Wohl kaum jemand bestritte, dass in dem Moment, da ein Computer mentale Eigenschaften wie etwa Empfindungen erlangte, ein neues Leben begönne (womit zugleich belegt wäre, dass nicht die Eigenschaft, ein Organismus zu sein, Definiens für „Lebewesen“ ist, sondern die Eigenschaft, zumindest ein einfaches Bewusstsein zu haben). Insofern Butler dazu rät, rechtzeitig alles Nötige zu unterlassen, damit es nicht zum Hervorgehen von Maschinen mit Bewusstsein kommt, bezieht er auch im Maschinenkapitel seines Erewhon eine antinatalistische Position.

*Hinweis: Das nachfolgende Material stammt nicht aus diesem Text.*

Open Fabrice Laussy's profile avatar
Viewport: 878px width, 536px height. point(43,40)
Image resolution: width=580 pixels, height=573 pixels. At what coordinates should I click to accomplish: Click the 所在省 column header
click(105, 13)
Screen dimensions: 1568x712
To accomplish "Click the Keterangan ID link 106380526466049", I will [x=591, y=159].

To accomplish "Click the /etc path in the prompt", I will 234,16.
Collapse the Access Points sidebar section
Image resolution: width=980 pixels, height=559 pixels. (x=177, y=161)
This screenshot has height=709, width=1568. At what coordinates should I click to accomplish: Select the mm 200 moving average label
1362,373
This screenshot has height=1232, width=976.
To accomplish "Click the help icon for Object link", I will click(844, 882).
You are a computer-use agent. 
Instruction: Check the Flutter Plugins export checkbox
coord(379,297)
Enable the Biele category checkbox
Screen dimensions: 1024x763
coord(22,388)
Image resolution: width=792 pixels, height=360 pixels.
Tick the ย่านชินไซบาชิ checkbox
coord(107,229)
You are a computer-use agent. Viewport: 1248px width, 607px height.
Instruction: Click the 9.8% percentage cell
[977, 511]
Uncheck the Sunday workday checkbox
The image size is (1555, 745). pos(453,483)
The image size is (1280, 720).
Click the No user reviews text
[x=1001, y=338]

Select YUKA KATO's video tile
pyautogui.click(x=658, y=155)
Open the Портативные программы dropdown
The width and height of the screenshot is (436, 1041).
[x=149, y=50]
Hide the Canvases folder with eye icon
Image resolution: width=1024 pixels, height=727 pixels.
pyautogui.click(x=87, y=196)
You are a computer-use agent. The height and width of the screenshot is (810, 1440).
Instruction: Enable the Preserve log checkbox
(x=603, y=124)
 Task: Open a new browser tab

Mit seiner antinatalistischen Einstellung im Hinblick auf Maschinen – die Hervorbringung bewusster Maschinen sei zu unterlassen – steht Butler nicht allein da. Zu Beginn des 21. Jahrhunderts wiederholt der Bewusst­seins­philosoph Thomas Metzinger Befürchtungen Butlers und fordert eine neue Ethik. Auch Metzinger zufolge sollten wir keine künstlichen Systeme mit Bewusstsein hervorgehen lassen:

„Wir sollten uns an dem klassischen philosophischen Ideal der Selbsterkenntnis und an dem ethischen Minimal­gebot der Leidensverminderung orientieren und nicht fahr­lässig eine Evo­lution zweiter Stufe auslösen, die dann unserer Kontrolle ent­gleiten und die Gesamtmenge des bewussten Leidens im Universum weiter ver­mehren könnte. Wir sollten es nicht tun.“ (Metzinger: Postbiotisches Bewusstsein: Wie man ein künstliches Subjekt baut und warum wir es nicht tun sollten. In: Heinz Nixdorf MuseumsForum (Hrsg.), Computer. Gehirn. Was kann der Mensch? Was können die Computer? Begleitpublikation zur Sonderausstellung „Computer. Gehirn“ im Heinz Nixdorf MuseumsForum. Paderborn: Schöningh 2001, S. 111)

Halten wir uns an das ethische Minimalgebot der Leidensminderung – und lassen wir das sehr viel schwerer zu befolgende Gebot der Glücksmehrung außer Betracht –, so ist unsere ethische Grundposition diejenige des negativen Utilitarismus. Ein negativer Utilitarist wird sich freilich nicht allein gegen das Hervorgehenlassen empfindender und empfindlicher Computer aussprechen, sondern insbesondere gegen die Hervorbringung unweigerlich leidender Menschen und Tiere, was hiermit getan sei.